I remember when those things meant something to me--windows, doors, and administrative assistants. Now, I'd rather have 102 friends on Orkut than a credenza facing Peachtree Street from 22 floors up.

Who am I?

I floated around these offices of the last few days (with one more to go tomorrow) feeling quite dissociated. I was sitting at a meeting table watching myself sitting. I forgot how much perfume is "the right amount" to put on for a meeting, and was overwhelmed by my own realworld smell. I smelled myself smelling myself.

The client's office yesterday was adorned with sleek dark wood, beautifully classic furniture, and high ceilings. I felt swallowed up and awkward in this vast, dark, roomy place. I was on the underside of floor 7 and 1/2 in On Being John Malkovich.
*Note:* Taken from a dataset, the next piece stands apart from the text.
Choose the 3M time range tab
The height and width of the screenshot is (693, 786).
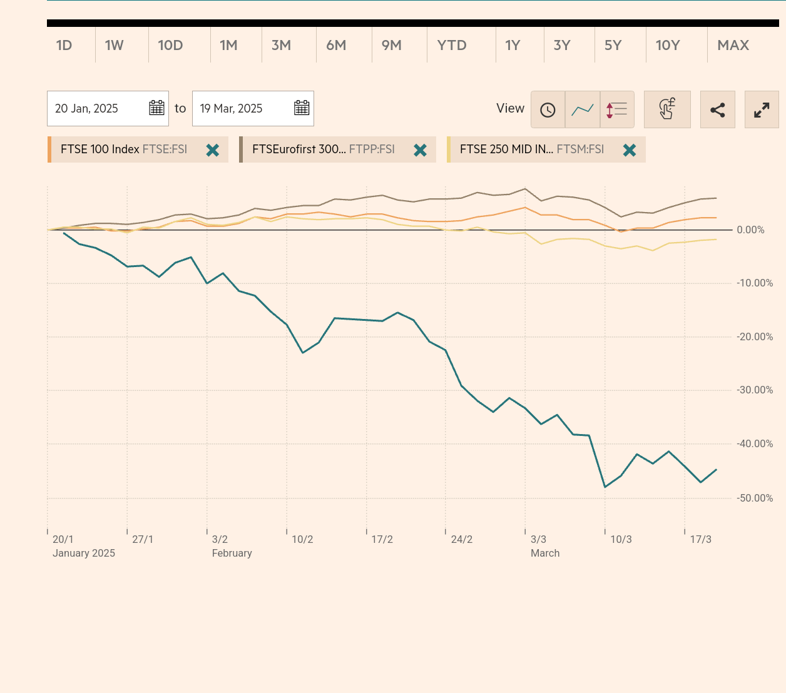281,45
Today's lunch with the really smart, warm client reminded me, though, that sometimes -- maybe more often than I do... okay definitely more often than I do -- I need to get myself back into the physical presence of people who do what I do, or people who need me to do what I do, or hell, maybe just *people*, to connect in a way that pulls me back out of my net-connected mind and into my own wrapper, better known as my skin.

You want the truth though? The truth is that me, my chipped tooth, my portfolio, my business cards, my Heaven perfume, my empty coffee mug, and my kid swept up from art class were all happy to get home this evening, back here to blogland at the end of an unusual usual day.